Exercise description — Find the line that contains "Task: Select the Zoom magnifier tool" in the records below, then repeat exactly that line and each one after it, leaving pictures out.

**** Data shown ****

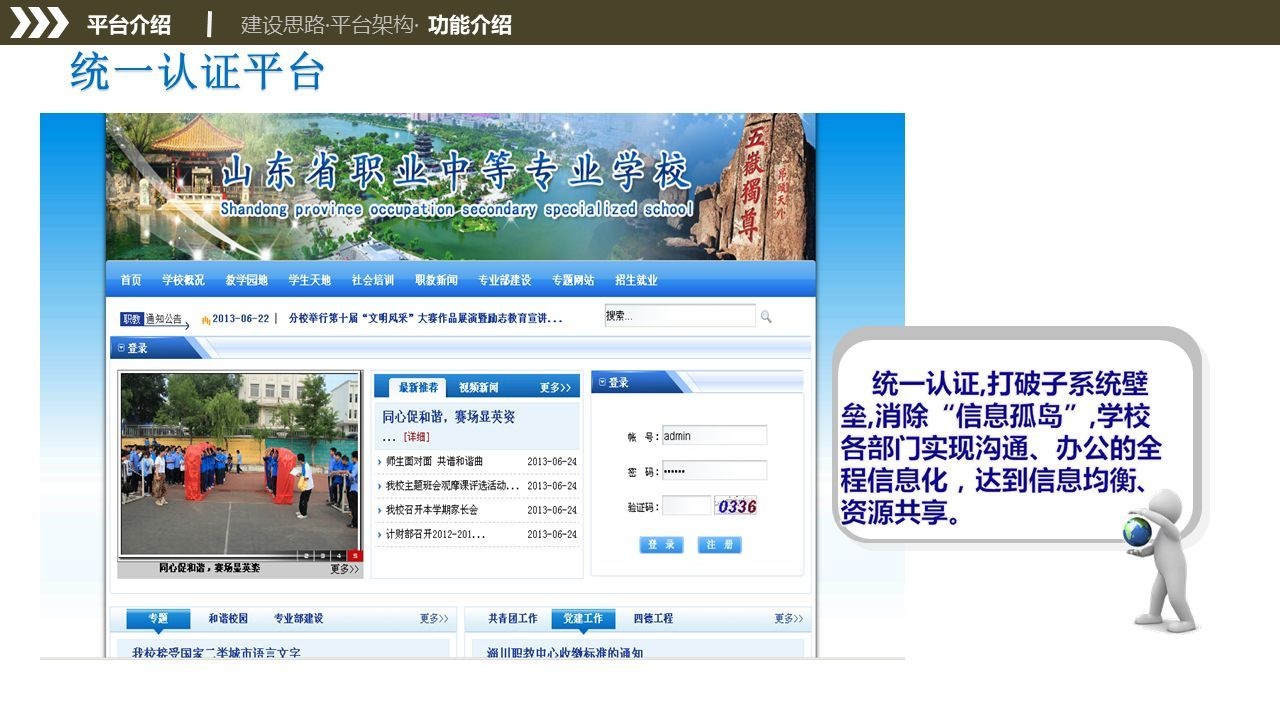Open the 首页 navigation menu item
1280x720 pixels.
click(x=131, y=280)
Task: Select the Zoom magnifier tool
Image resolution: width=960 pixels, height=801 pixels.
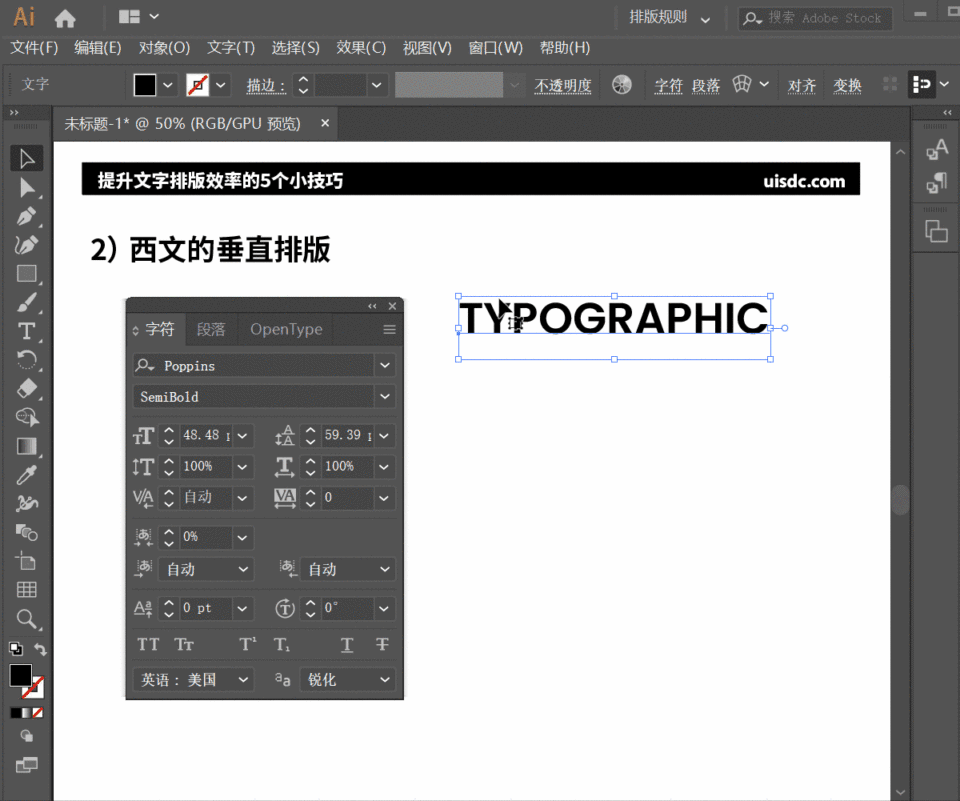Action: pyautogui.click(x=27, y=618)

****

Response box —
Task: Select the Zoom magnifier tool
Image resolution: width=960 pixels, height=801 pixels.
Action: pyautogui.click(x=27, y=618)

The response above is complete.